Petro: There are a lot of players out there. Google has it. Microsoft and Cortana. There are a couple of small players in our space as well. We’re the big gorilla in speech with a $1 billion business now. We feel like we’ve been working in a heated up market for a period of time. When I got here, the division was about $220 million, so in seven years we’ve more than quadrupled. The technology is becoming widespread, and I think on the consumer side, Nuance, as well as companies like Google and Microsoft, are making it more and more natural for us to talk to our iPhone. So I think this is all working for us and it’s helping advance the technology, because the more comfortable everybody feels using it, speech is one of the best ways to communicate.
What do you see as the major challenges in speech recognition going forward?
From an accuracy point of view, we’re on the last mile. Right out of the box now, just about anybody can expect a 95% accuracy rate. What we’re working on, and we’re spending tens of millions of dollars per year from a research point of view, is closing the 5% gap so it turns into 1%. Some radiologists already have a 99% accuracy rate, and we’re working on their 1%.

Tasks:
1: Summarize the speech recognition interview in two sentences.
2: Continue the speech recognition interview from its final sentence.
The entries have no connection to the speech recognition interview.

Records taken from a collection:
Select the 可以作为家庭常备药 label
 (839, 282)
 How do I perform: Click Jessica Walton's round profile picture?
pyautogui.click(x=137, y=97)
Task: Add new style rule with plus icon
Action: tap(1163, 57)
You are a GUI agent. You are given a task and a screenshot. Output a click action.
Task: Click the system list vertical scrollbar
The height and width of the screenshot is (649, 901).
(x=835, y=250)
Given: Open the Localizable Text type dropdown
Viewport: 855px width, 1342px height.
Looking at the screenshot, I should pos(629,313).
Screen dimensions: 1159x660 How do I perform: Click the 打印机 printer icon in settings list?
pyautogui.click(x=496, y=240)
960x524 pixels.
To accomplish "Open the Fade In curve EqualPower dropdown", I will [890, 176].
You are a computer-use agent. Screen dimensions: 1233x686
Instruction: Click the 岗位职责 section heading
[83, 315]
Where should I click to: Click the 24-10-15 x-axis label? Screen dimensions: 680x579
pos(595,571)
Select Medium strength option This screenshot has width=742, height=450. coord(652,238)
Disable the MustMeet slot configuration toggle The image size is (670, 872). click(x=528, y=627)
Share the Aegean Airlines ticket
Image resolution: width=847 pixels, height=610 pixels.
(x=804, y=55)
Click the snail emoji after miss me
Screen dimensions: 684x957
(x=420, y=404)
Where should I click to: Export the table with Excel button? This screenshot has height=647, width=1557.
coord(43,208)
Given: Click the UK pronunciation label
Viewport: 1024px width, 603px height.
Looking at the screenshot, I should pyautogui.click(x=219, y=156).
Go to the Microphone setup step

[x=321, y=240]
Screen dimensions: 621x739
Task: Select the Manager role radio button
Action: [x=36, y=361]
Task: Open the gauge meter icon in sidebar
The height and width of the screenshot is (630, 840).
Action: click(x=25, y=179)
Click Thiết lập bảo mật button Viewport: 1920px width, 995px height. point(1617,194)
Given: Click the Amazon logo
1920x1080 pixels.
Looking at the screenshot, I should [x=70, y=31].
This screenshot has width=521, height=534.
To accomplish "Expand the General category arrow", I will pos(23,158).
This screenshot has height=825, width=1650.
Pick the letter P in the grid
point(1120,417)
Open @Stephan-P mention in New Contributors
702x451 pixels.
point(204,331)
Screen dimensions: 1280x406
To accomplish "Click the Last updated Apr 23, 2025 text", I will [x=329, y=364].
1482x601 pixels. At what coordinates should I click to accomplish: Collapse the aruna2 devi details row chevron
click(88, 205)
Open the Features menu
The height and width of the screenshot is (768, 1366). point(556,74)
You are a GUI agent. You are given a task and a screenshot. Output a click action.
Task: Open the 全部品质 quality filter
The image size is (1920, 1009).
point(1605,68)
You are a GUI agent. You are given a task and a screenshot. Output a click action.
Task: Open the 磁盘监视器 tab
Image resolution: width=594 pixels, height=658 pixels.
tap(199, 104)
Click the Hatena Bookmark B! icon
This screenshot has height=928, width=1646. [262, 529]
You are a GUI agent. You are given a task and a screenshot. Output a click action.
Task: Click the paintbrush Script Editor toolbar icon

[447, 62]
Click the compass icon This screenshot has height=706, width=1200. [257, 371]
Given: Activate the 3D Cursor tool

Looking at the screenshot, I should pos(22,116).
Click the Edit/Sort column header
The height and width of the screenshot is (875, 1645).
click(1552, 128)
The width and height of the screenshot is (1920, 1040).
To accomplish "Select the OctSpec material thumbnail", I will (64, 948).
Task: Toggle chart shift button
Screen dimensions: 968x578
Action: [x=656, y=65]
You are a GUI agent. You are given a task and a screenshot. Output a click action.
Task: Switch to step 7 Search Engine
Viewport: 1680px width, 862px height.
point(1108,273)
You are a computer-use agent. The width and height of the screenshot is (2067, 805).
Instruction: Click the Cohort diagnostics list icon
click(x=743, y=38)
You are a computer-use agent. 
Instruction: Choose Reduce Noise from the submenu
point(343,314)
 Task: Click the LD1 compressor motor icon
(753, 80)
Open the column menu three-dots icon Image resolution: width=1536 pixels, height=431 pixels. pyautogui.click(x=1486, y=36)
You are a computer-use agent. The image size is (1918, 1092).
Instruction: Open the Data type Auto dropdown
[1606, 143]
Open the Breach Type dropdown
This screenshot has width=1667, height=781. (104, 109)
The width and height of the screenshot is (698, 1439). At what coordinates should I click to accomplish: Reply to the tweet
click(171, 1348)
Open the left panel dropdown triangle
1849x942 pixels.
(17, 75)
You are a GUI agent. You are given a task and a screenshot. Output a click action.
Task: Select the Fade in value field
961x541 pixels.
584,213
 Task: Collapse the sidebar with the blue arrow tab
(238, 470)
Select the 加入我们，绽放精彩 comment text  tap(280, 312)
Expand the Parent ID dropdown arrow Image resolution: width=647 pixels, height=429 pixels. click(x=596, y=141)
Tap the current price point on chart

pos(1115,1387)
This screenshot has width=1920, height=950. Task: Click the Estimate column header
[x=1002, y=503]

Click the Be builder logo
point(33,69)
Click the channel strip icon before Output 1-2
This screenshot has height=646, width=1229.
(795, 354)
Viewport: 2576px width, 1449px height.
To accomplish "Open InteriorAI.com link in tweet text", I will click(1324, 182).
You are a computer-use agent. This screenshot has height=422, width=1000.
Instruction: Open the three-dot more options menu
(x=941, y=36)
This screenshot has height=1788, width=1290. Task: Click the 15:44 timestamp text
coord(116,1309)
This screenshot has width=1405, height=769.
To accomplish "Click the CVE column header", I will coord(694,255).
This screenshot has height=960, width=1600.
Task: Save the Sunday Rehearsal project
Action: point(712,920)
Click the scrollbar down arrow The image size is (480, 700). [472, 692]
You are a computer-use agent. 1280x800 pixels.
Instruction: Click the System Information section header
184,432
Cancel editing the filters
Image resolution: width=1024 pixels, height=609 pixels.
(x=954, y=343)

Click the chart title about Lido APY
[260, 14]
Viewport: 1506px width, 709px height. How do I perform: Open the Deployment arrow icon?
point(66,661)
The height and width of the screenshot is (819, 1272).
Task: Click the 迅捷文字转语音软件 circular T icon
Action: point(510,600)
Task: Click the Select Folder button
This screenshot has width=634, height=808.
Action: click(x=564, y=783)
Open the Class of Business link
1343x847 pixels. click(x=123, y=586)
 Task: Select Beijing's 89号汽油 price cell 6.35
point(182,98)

Task-by-task answers:
1: Petro describes a speech market with several players, including Google and Microsoft, in which Nuance is the largest with a $1 billion business, up from about $220 million seven years earlier, and says that growing consumer comfort with talking to devices helps advance the technology. On future challenges, Petro says accuracy is on the last mile: most users get about 95% out of the box, and Nuance spends tens of millions of dollars a year on research to shrink that 5% gap to 1%, working on the remaining 1% for radiologists who already reach 99%.

2:
A lot of the functionality that we’ve been adding new workflows and capabilities around the mobile physician and making sure that the mobile experience is on par with the experience that physicians have gotten used to on their desktop. And we’re pretty much there at this point. There are a few things we’re adding here and there. You’ll see extensions from a technology point of view. The cloud enables a lot of very, very interesting things like I can pick my phone up and dictate, put my phone down and move to my desktop, and my dictation is already there. I can have the exact same experience if I’m using a partners mobile application like Epic’s Haiku or. Epic Power Chart Touch, because my ID sort of follows me around. So these things are all pointed in the direction of making speech so incredibly natural that it doesn’t feel like a tool anymore; it just feels like part of a very natural experience in terms of working with the electronic medical record.
How sensitive is speech recognition today when you’re dealing with different accents and speech patterns?
We have accent-based models, and within the first four seconds of speaking, the technology switches you to the appropriate model for the accent. We’ve got several accent models just within the United States, and when our technology hears you’ve got a southwestern accent, it plugs you into the southwestern model and that model becomes part of your experience moving forward. The same thing with American Irish, Indian, different Asian accents — those are all different models that we support. We also support about 75 different languages.
How is user experience measured in terms of accuracy and satisfaction?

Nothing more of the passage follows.